• Objectif de l'exercice
Reproduisez à l'identique tout le passage de l'extrait de relecture ci-dessous, depuis « Ça c'est un » jusqu'à « clair du coup. ».

Il n'y a pas la télé. Seuls les gens avec un laissez-passer assistent physiquement aux Grand-messes (d'où le fait que Lorette ne soit pas présente). Mais pour le reste de la population, la cérémonie se suit à l'oreille. Les commentaires amplifiés de la mairesse suffisent à se faire une idée du déroulé de la cérémonie.
Isi a donc pu l'entendre les années précédentes, sans rien en voir. Ce qui est très pratique d'un point de vue scénaristique car Isi visualise la cérémonie en même temps que le lecteur.
"soulevées doucement par les rafales du vent
Les rafales de vent, c'est un pléonasme.
Par ailleurs, il doit y avoir pas mal de sable qui vole non ?"
>
Il y a une erreur ici. Il ne devrait pas y avoir de rafales, puisque la colline abrite.
Ça c'est un ancien copier-coller de descriptions vestimentaires mal édité.
Pas attentif, l'artichaut ^^
" Majestueux ! », c'est le mot qui s'imposa à l'esprit d'Isi.
Il pourrait se dire que ce n'est pas le genre de tissu qu'on trouvait chez lui. Enfin, une remarque plus personnalisée que ce "merveilleux" ?"
>
Le "majestueux" porte sur leur allure au complet. Mais je note le commentaire.
"cheveux noirs de jais soignés, figure angélique, grand, athlétique ; exactement comme elle le lui avait décrit"
> Comment sait-elle la tête de Junior s'il porte un cagoule en public ?"
>
Alors personne ne sait à quoi ressemble Junior, à part le clan Précerel. Mais ce qu'Isi constate quand Junior se déshabille, c'est qu'il est le portrait de son grand-père au même âge - tel que raconté par la grand-mère.
Ce n'est sans doute pas clair du coup.

• Informations affichées
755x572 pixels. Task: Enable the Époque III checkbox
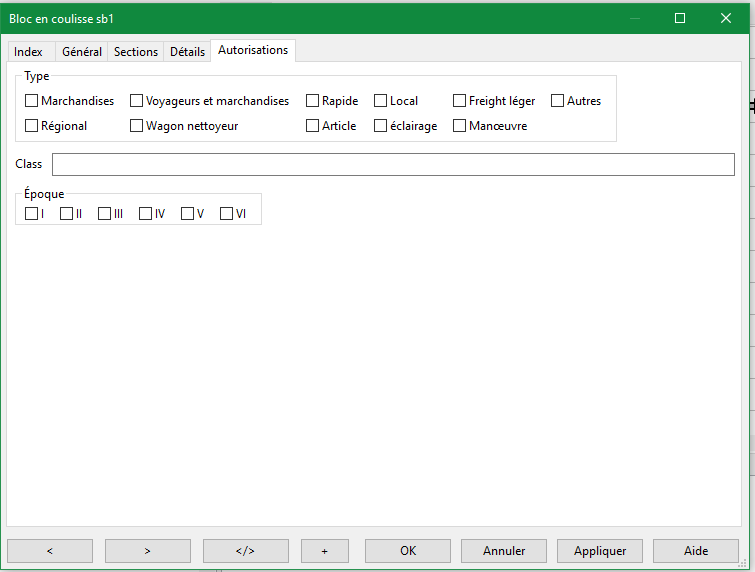pos(105,213)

• Réponse au problème
Ça c'est un ancien copier-coller de descriptions vestimentaires mal édité.
Pas attentif, l'artichaut ^^
" Majestueux ! », c'est le mot qui s'imposa à l'esprit d'Isi.
Il pourrait se dire que ce n'est pas le genre de tissu qu'on trouvait chez lui. Enfin, une remarque plus personnalisée que ce "merveilleux" ?"
>
Le "majestueux" porte sur leur allure au complet. Mais je note le commentaire.
"cheveux noirs de jais soignés, figure angélique, grand, athlétique ; exactement comme elle le lui avait décrit"
> Comment sait-elle la tête de Junior s'il porte un cagoule en public ?"
>
Alors personne ne sait à quoi ressemble Junior, à part le clan Précerel. Mais ce qu'Isi constate quand Junior se déshabille, c'est qu'il est le portrait de son grand-père au même âge - tel que raconté par la grand-mère.
Ce n'est sans doute pas clair du coup.